DESCRIPTION OF THE TASK — Only the lines from the top of the records below through the line containing "The width and height of the screenshot is (1568, 695)." should be printed, exactly and without pictures.

+++ MATERIAL TO PROCESS +++

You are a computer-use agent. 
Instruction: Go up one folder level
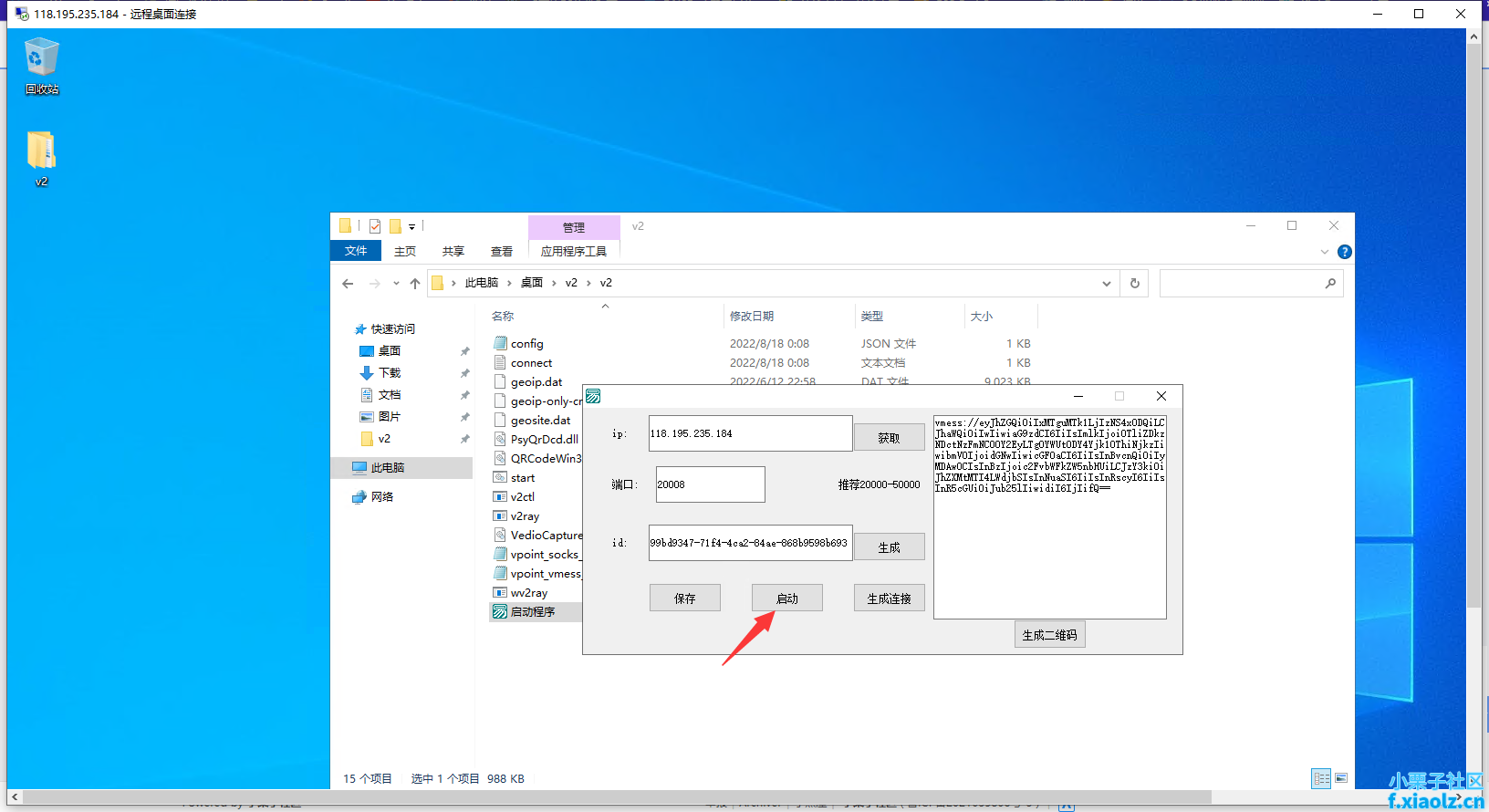tap(415, 284)
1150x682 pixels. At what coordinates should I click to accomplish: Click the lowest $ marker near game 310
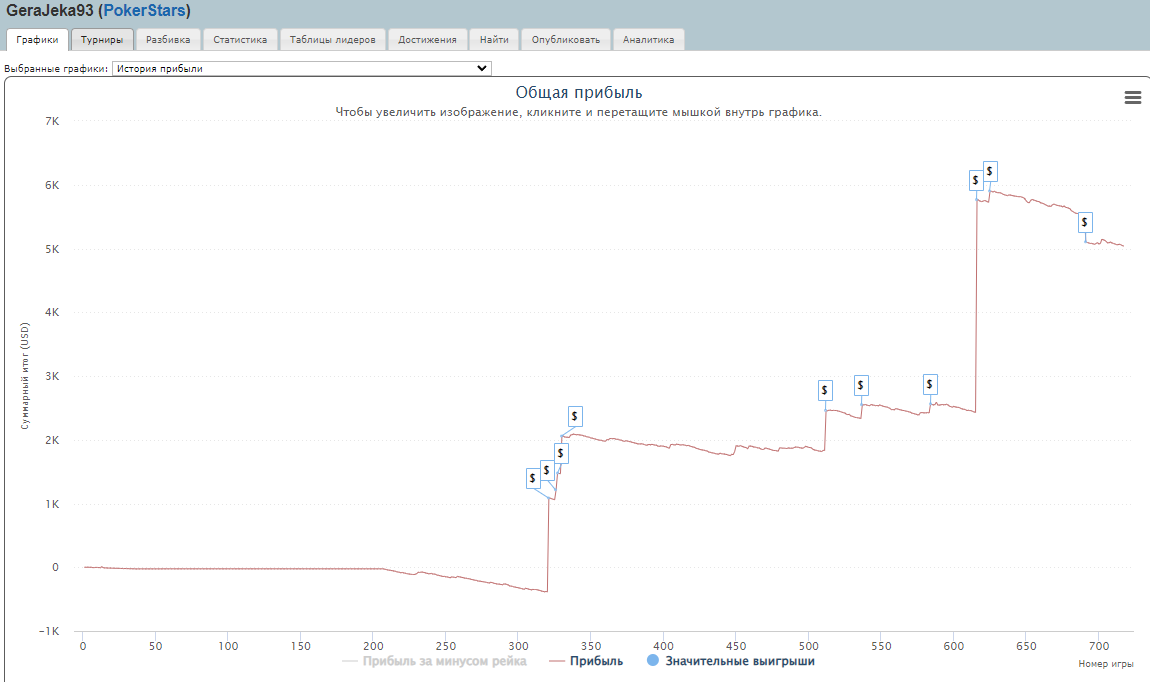click(532, 478)
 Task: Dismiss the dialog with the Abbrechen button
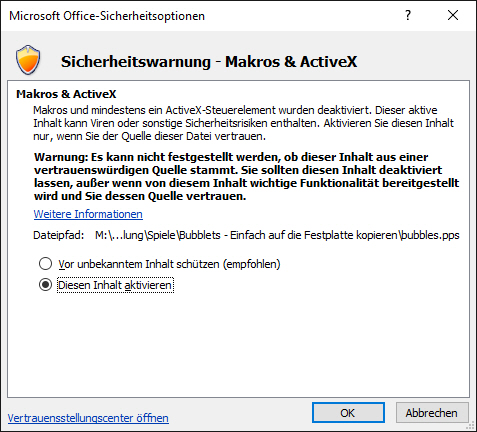click(x=432, y=413)
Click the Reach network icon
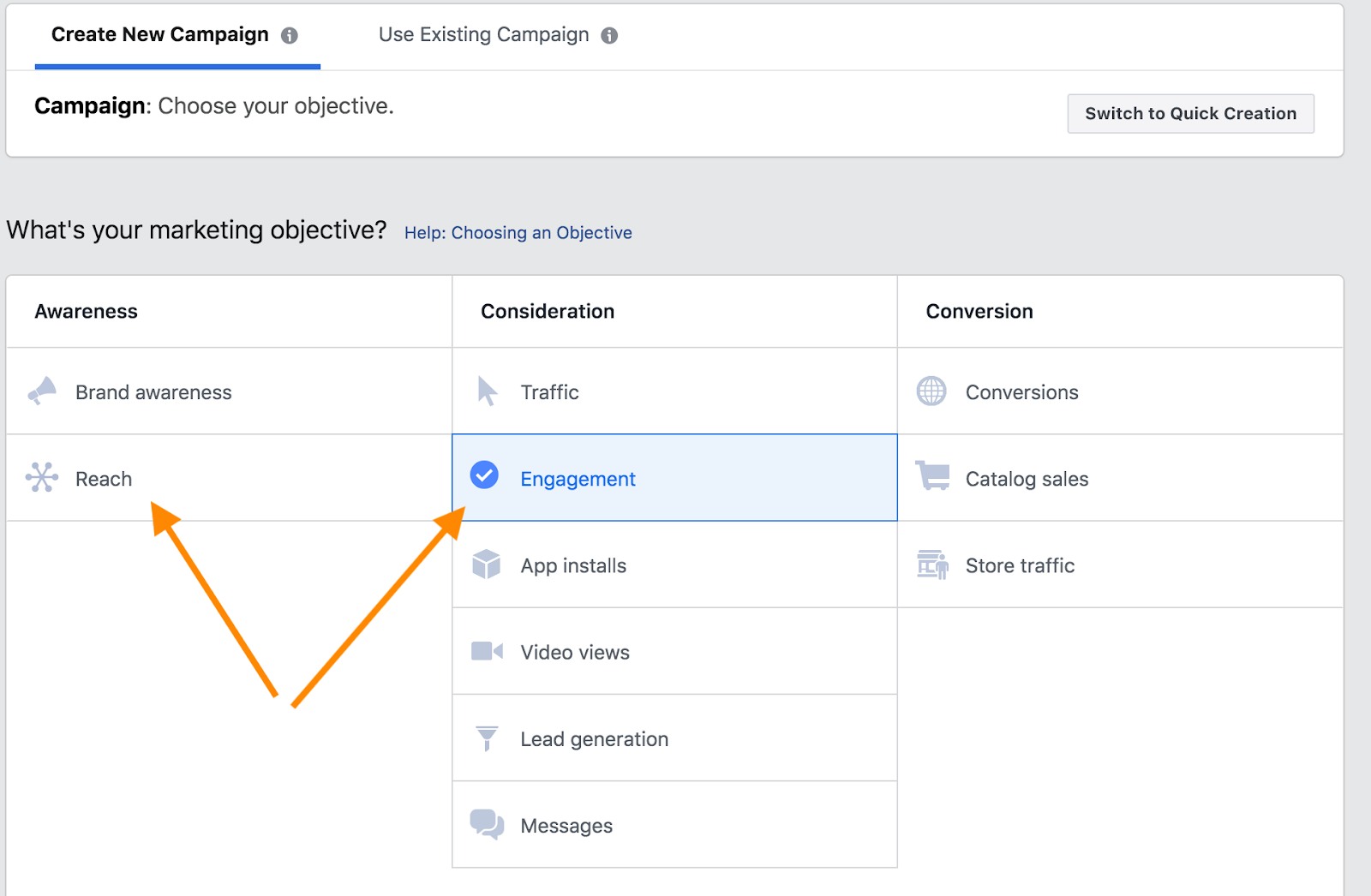 pos(42,477)
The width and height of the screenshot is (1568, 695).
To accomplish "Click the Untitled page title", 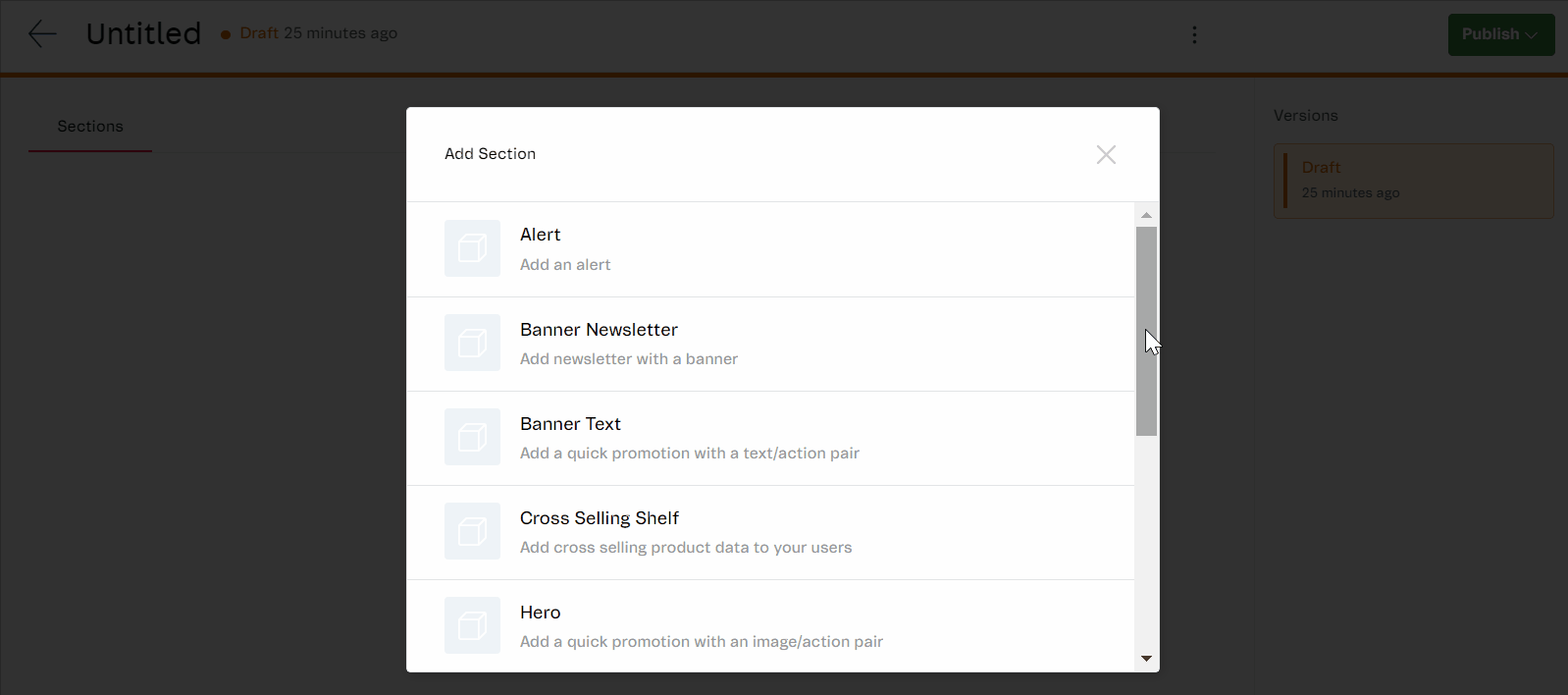I will click(x=143, y=33).
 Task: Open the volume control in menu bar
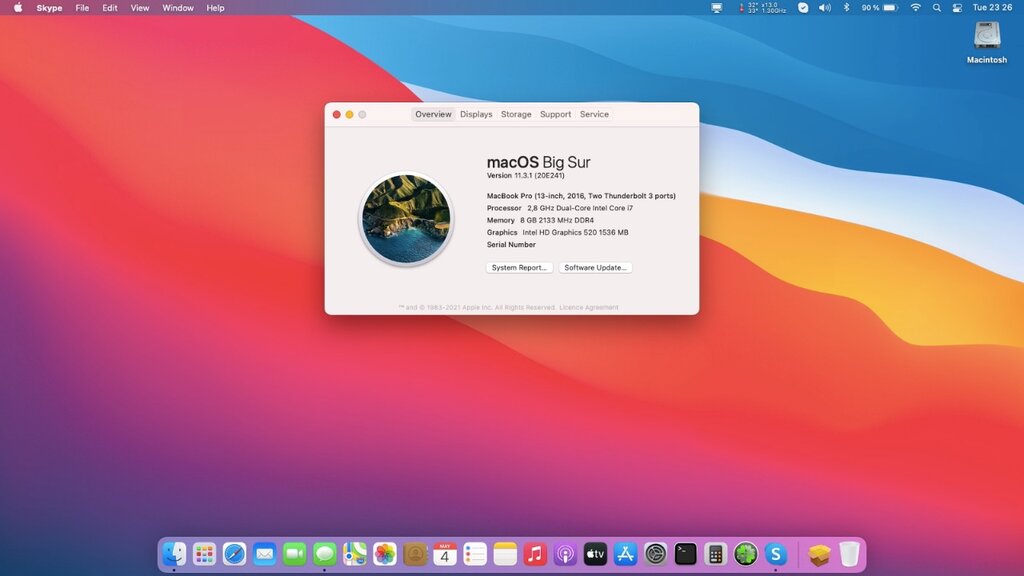(x=825, y=7)
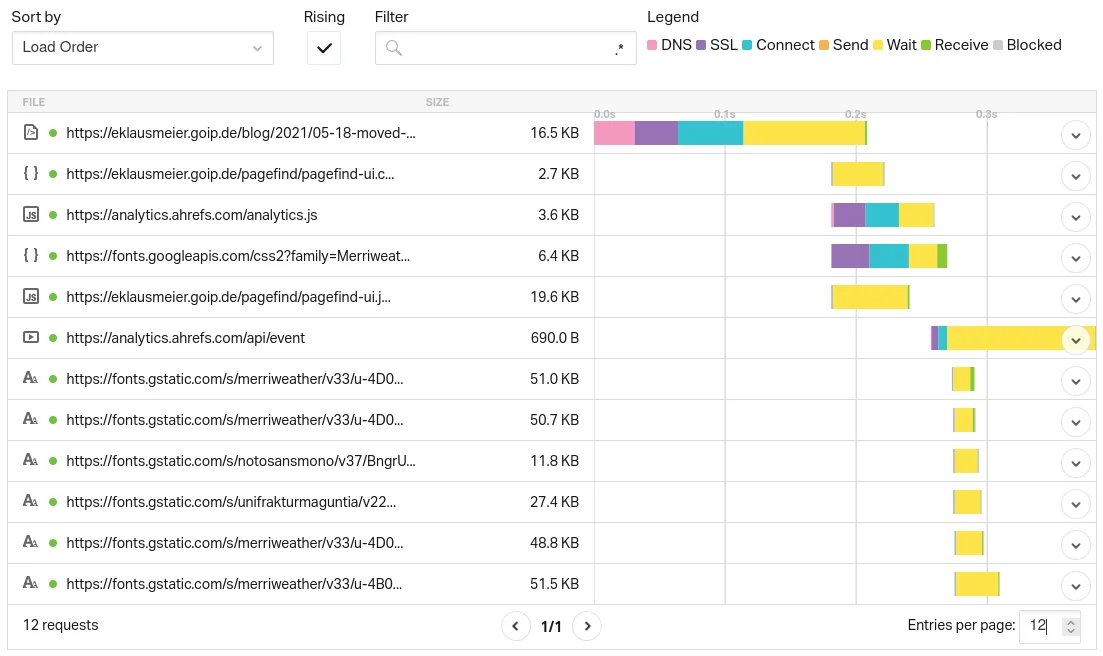This screenshot has width=1103, height=656.
Task: Click the search magnifier icon in Filter
Action: 394,48
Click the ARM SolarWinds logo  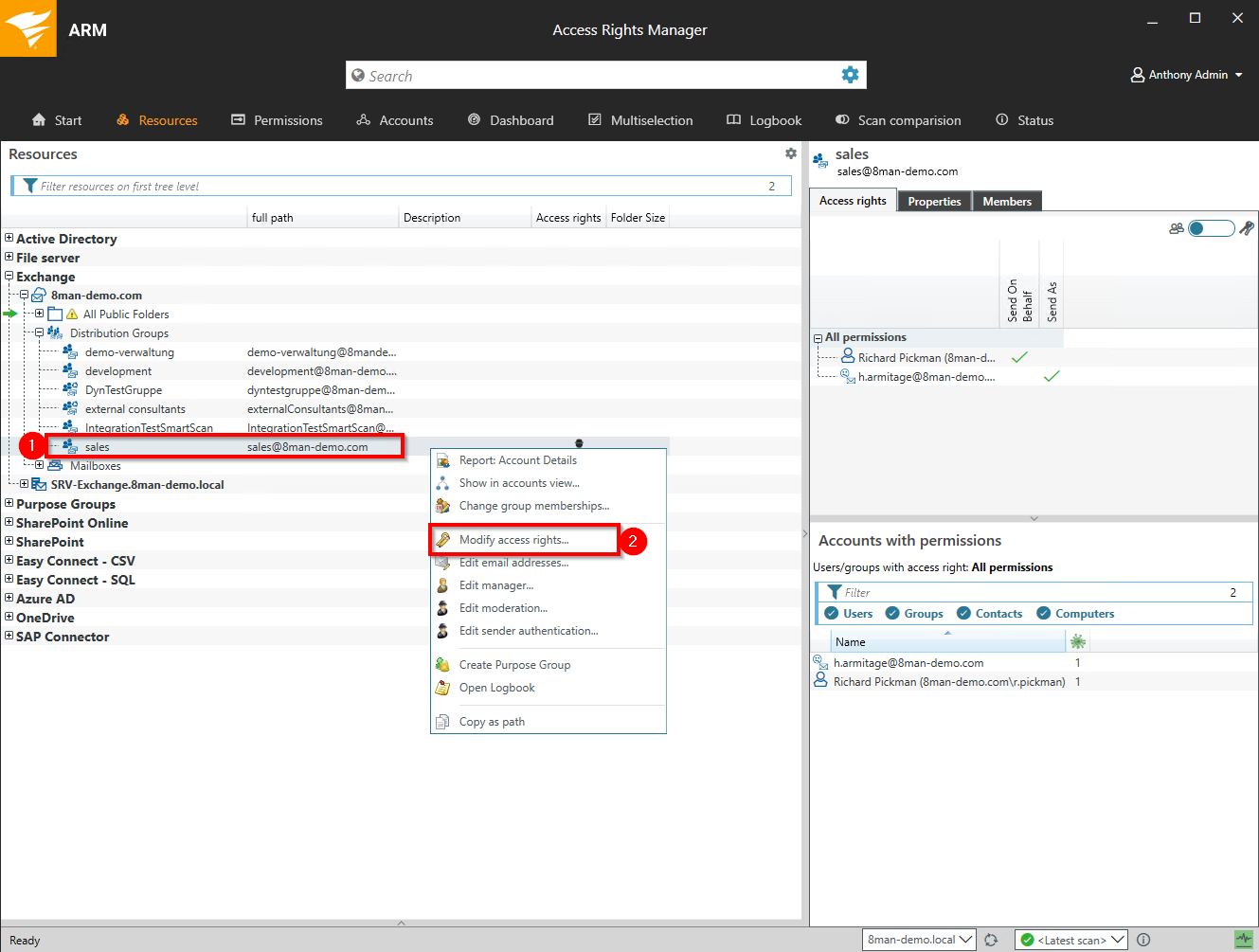click(28, 28)
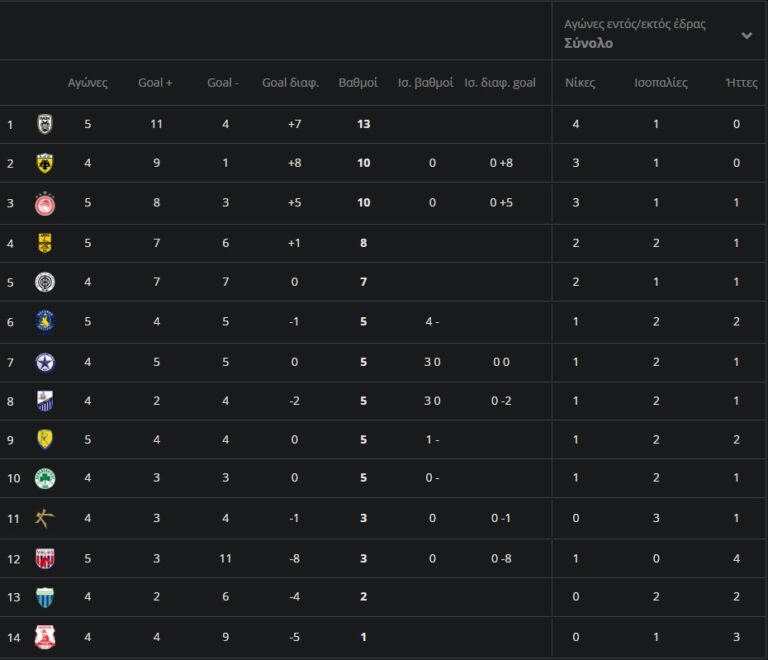The width and height of the screenshot is (768, 660).
Task: Click the Νίκες column header
Action: pyautogui.click(x=580, y=83)
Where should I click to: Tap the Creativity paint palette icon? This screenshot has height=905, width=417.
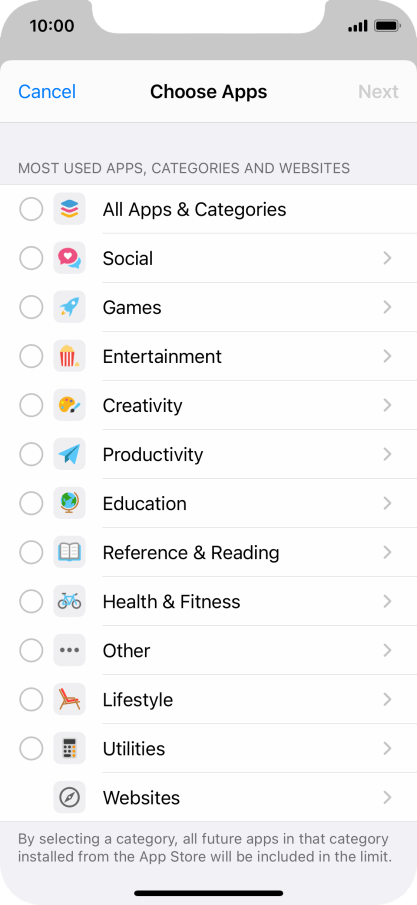(69, 405)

+++

ANSWER FOR THIS EXERCISE —
You are a computer-use agent. 
Instruction: Go up one folder level
tap(415, 284)
1150x682 pixels. At what coordinates should I click to accomplish: Click the lowest $ marker near game 310
click(532, 478)
 Task: Dismiss the dialog with the Abbrechen button
click(x=432, y=413)
Click the Reach network icon
 pos(42,477)
The width and height of the screenshot is (1568, 695).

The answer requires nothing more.